1. Der Bescheid über die Festsetzung der Umsatzsteuer-Vorauszahlung für den Monat Februar 2022 vom 04.05.2023 und die Einspruchsentscheidung vom 20.03.2024 werden aufgehoben.
2. Die Kosten des Verfahrens trägt der Beklagte. Die Zuziehung eines Bevollmächtigten im Vorverfahren wird für notwendig erklärt.

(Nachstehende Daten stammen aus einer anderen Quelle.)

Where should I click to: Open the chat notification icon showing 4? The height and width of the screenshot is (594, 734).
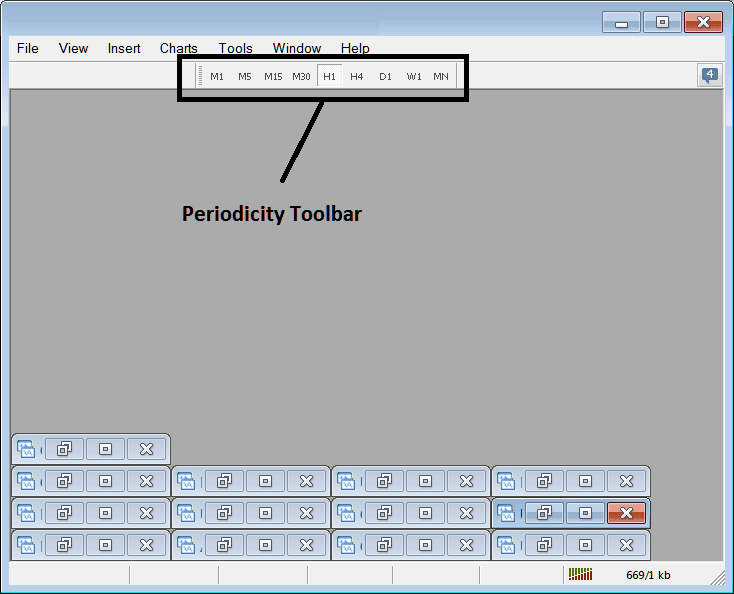pyautogui.click(x=709, y=75)
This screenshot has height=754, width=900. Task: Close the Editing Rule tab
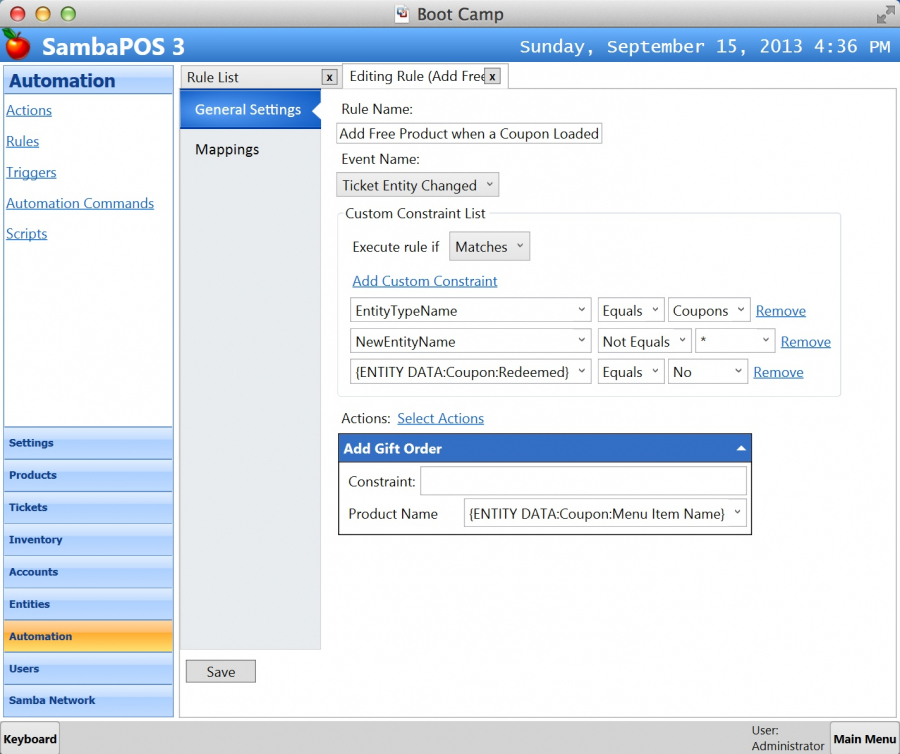(492, 76)
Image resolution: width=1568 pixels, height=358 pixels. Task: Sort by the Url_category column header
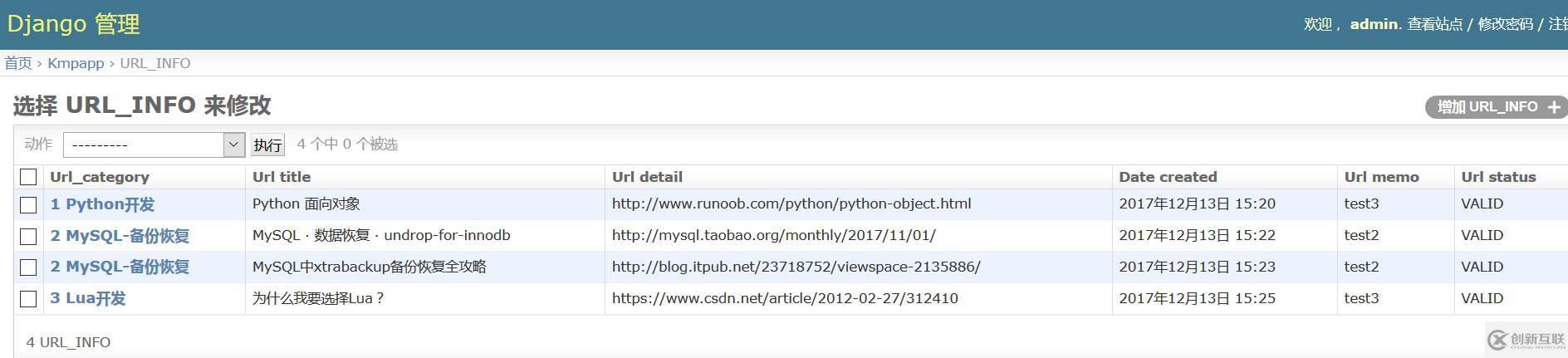tap(100, 177)
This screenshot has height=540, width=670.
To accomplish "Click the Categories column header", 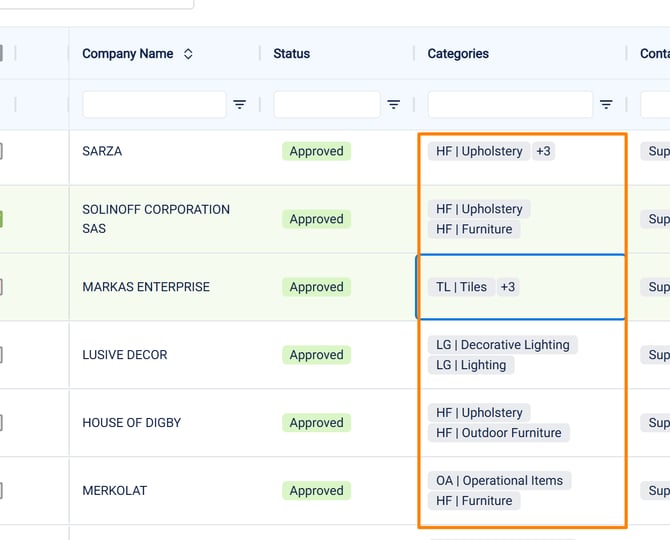I will (458, 54).
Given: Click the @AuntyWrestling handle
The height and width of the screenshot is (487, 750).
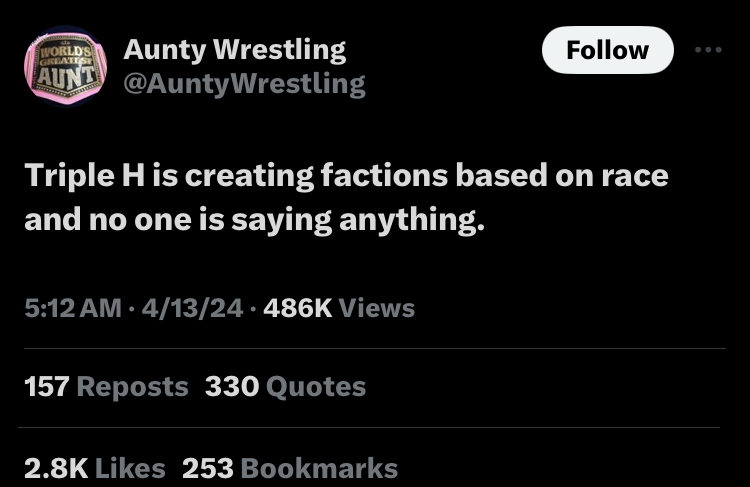Looking at the screenshot, I should [244, 83].
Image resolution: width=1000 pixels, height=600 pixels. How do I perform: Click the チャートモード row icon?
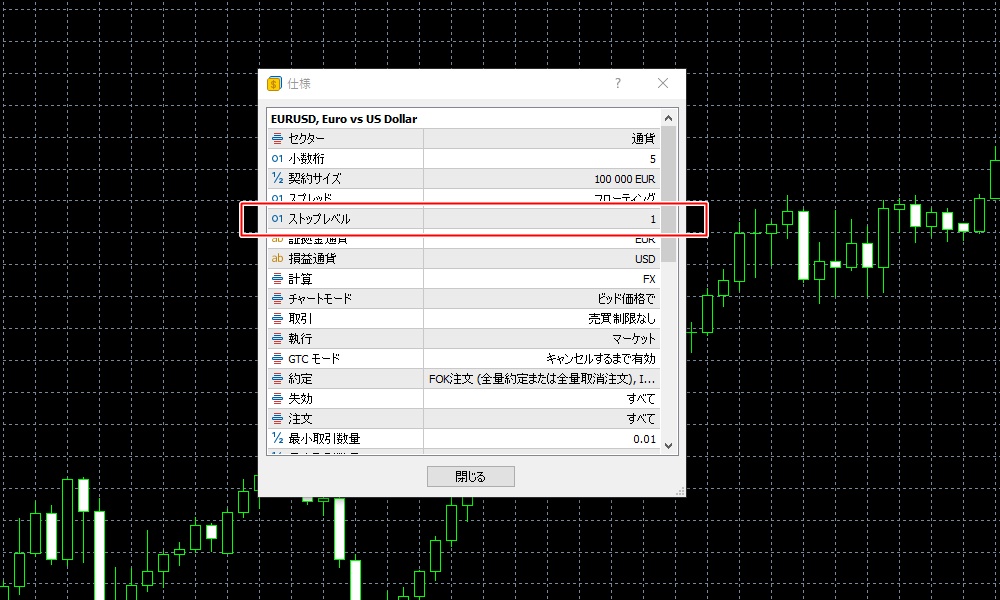(x=278, y=299)
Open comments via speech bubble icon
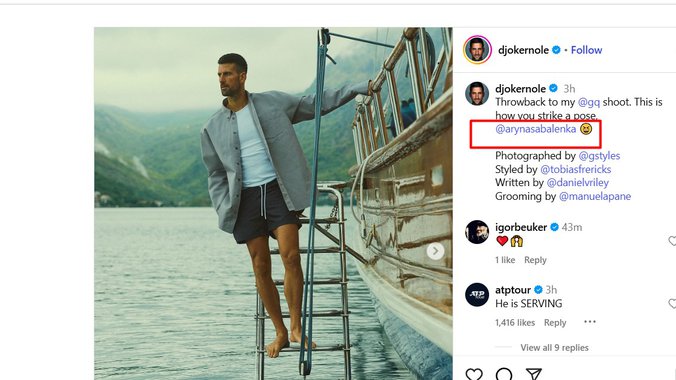 pos(504,374)
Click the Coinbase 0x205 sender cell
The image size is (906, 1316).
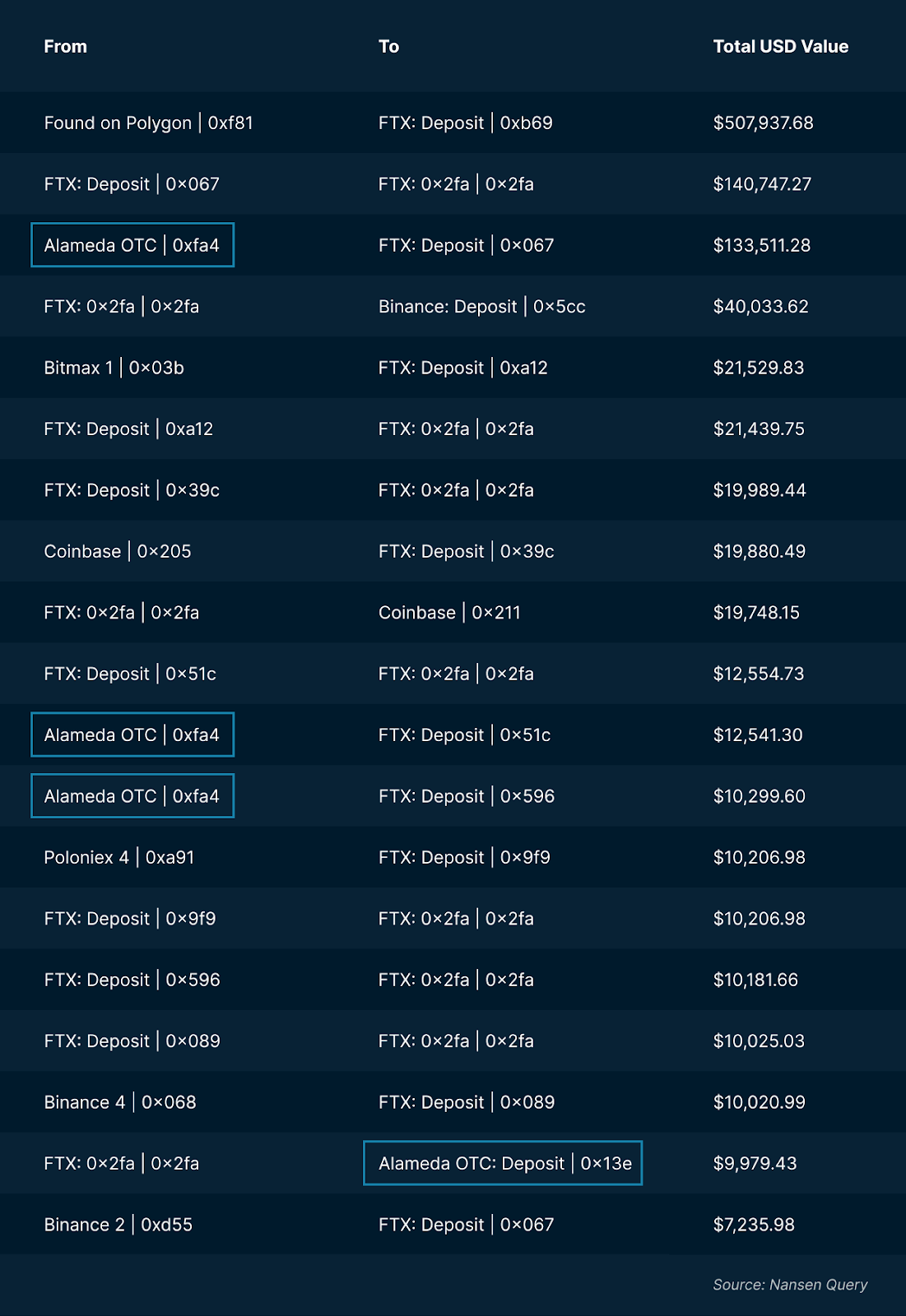point(117,552)
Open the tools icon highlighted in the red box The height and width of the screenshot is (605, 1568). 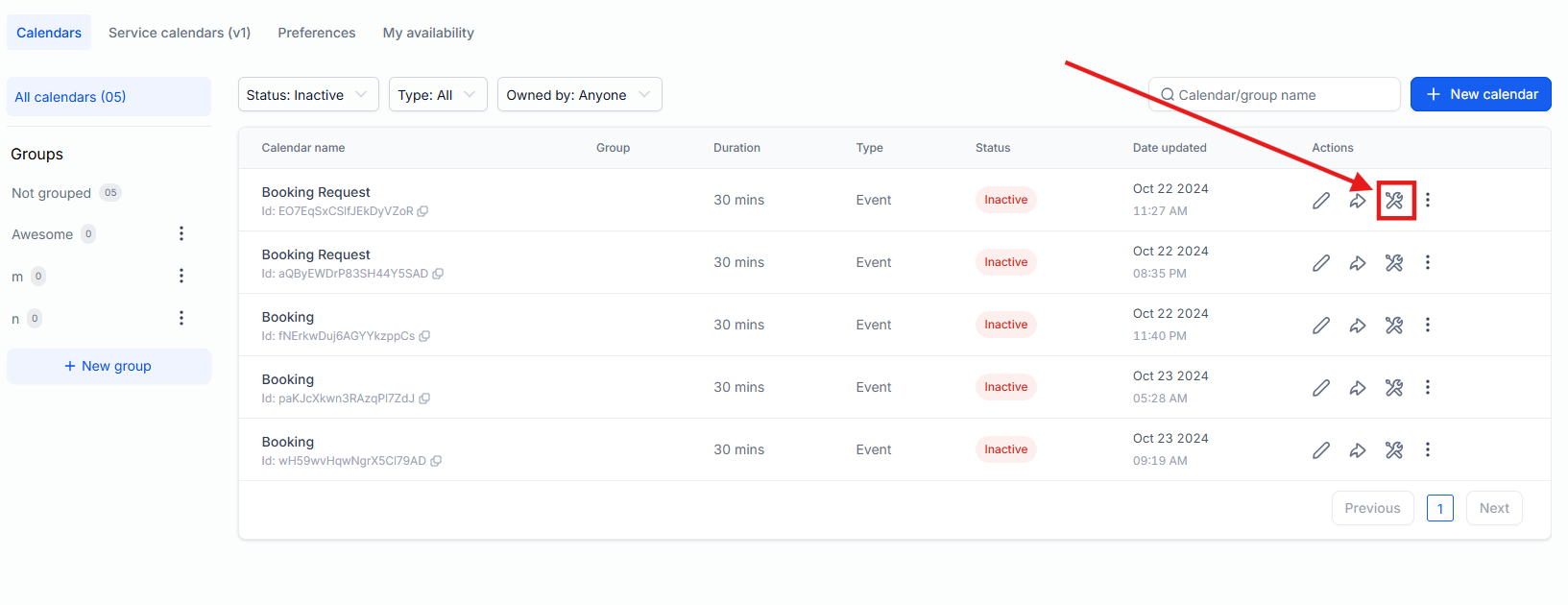tap(1394, 201)
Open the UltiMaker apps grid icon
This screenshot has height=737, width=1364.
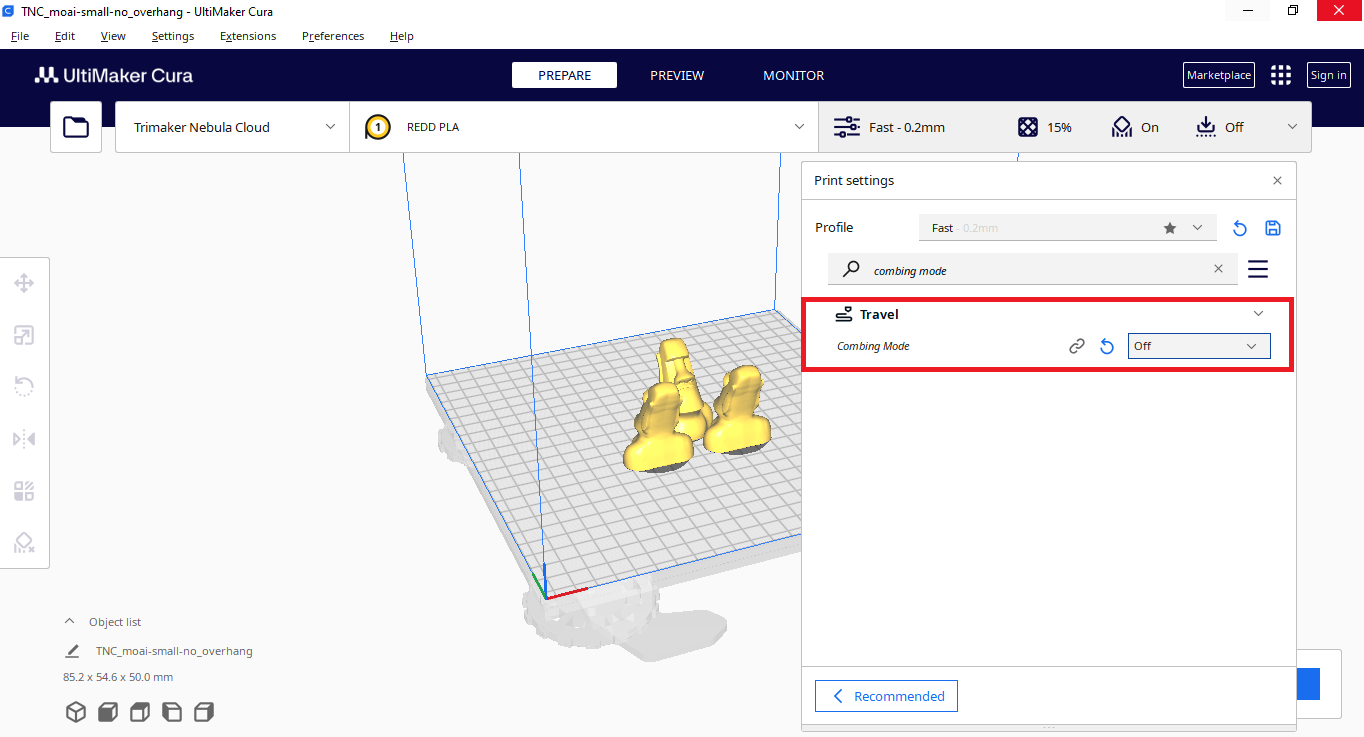click(1280, 75)

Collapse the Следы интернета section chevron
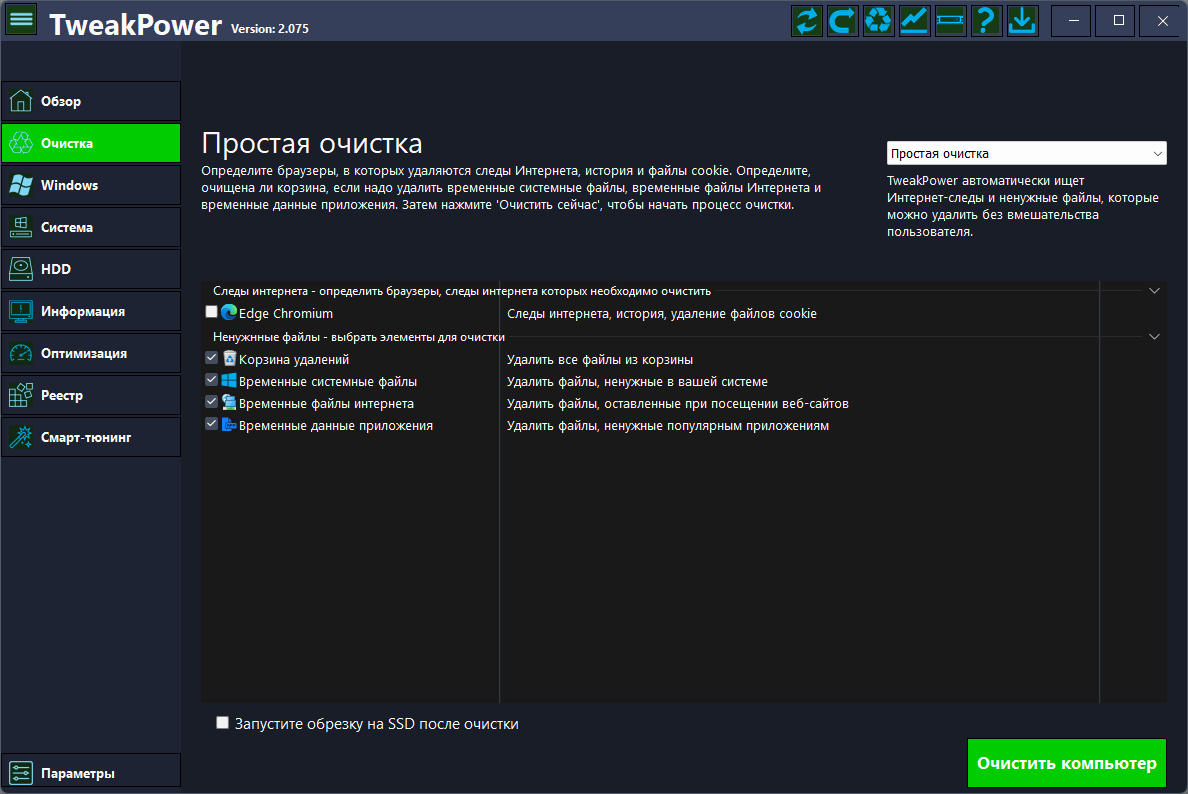[1154, 291]
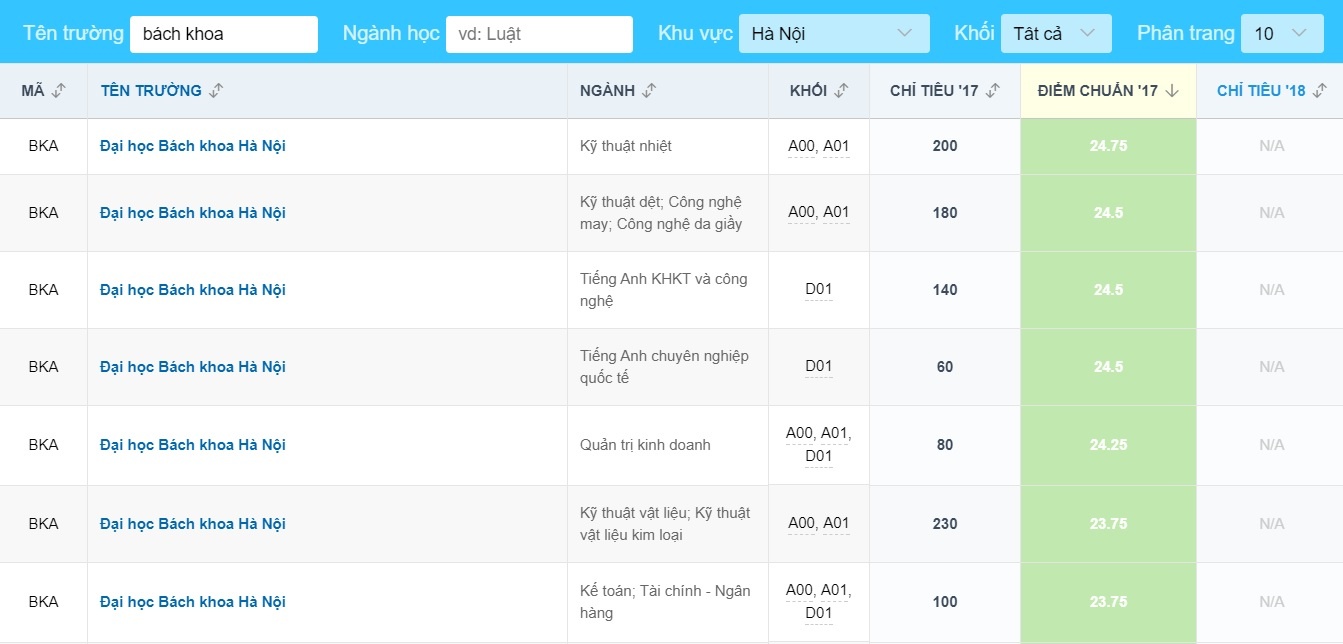
Task: Open school link in Quản trị kinh doanh row
Action: click(x=193, y=445)
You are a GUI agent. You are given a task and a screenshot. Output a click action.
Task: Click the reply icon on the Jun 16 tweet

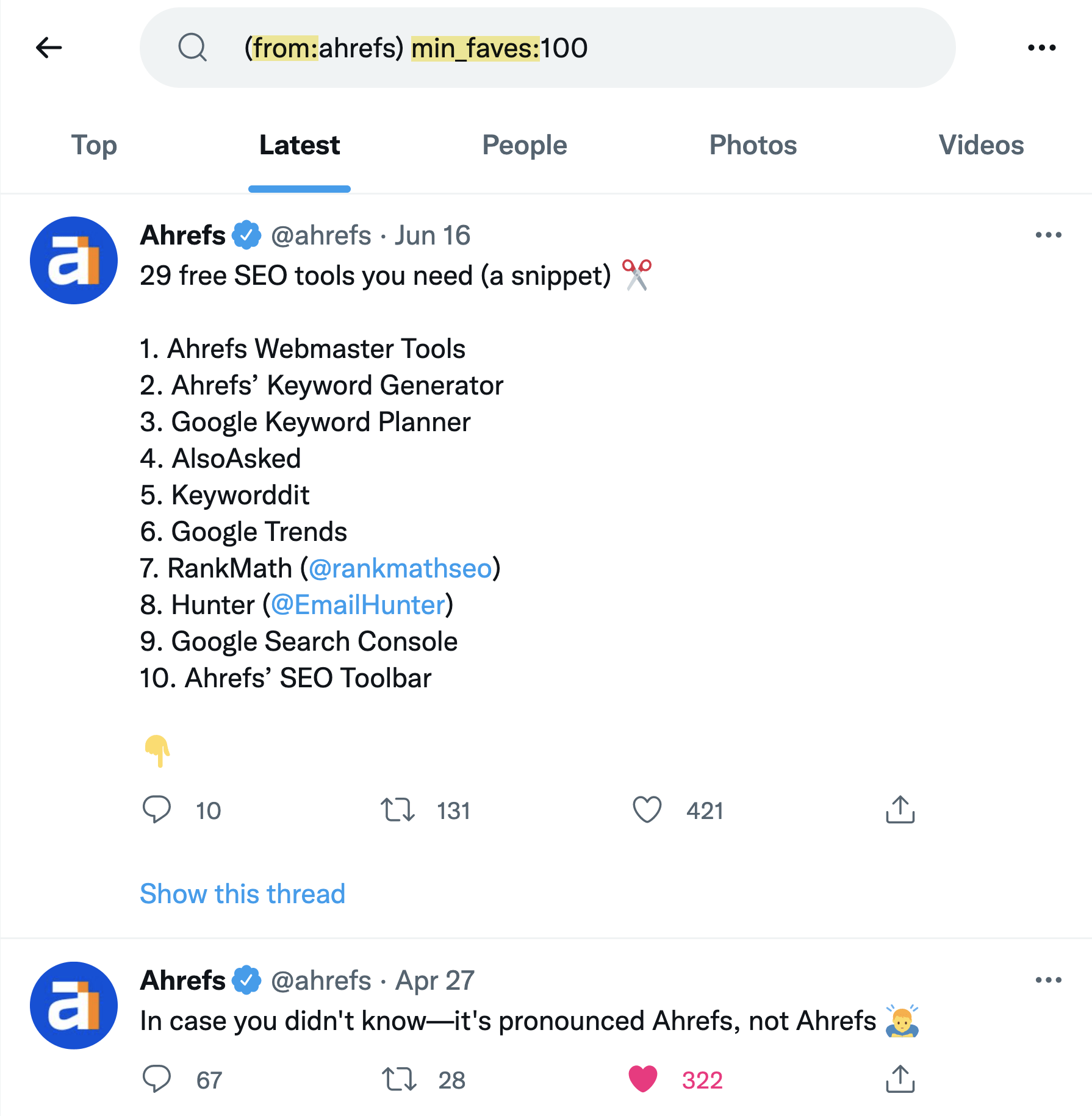(157, 810)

3. Das Urteil ist hinsichtlich der Kosten vorläufig vollstreckbar. Ermöglicht der Kostenfestsetzungsbeschluss eine Vollstreckung im Wert von mehr als 1.500 EUR, hat der Kläger in Höhe des vollstreckbaren Kostenerstattungsanspruches Sicherheit zu leisten. Bei einem vollstreckbaren Kostenerstattungsanspruch bis zur Höhe von 1.500 EUR kann der Beklagte der vorläufigen Vollstreckung widersprechen, wenn der Kläger nicht zuvor in Höhe des vollstreckbaren Kostenerstattungsanspruchs Sicherheit geleistet hat, §§ 151 FGO i.V.m. 708 Nr. 11, 709, 711 ZPO.
4. Die Revision wird nicht zugelassen.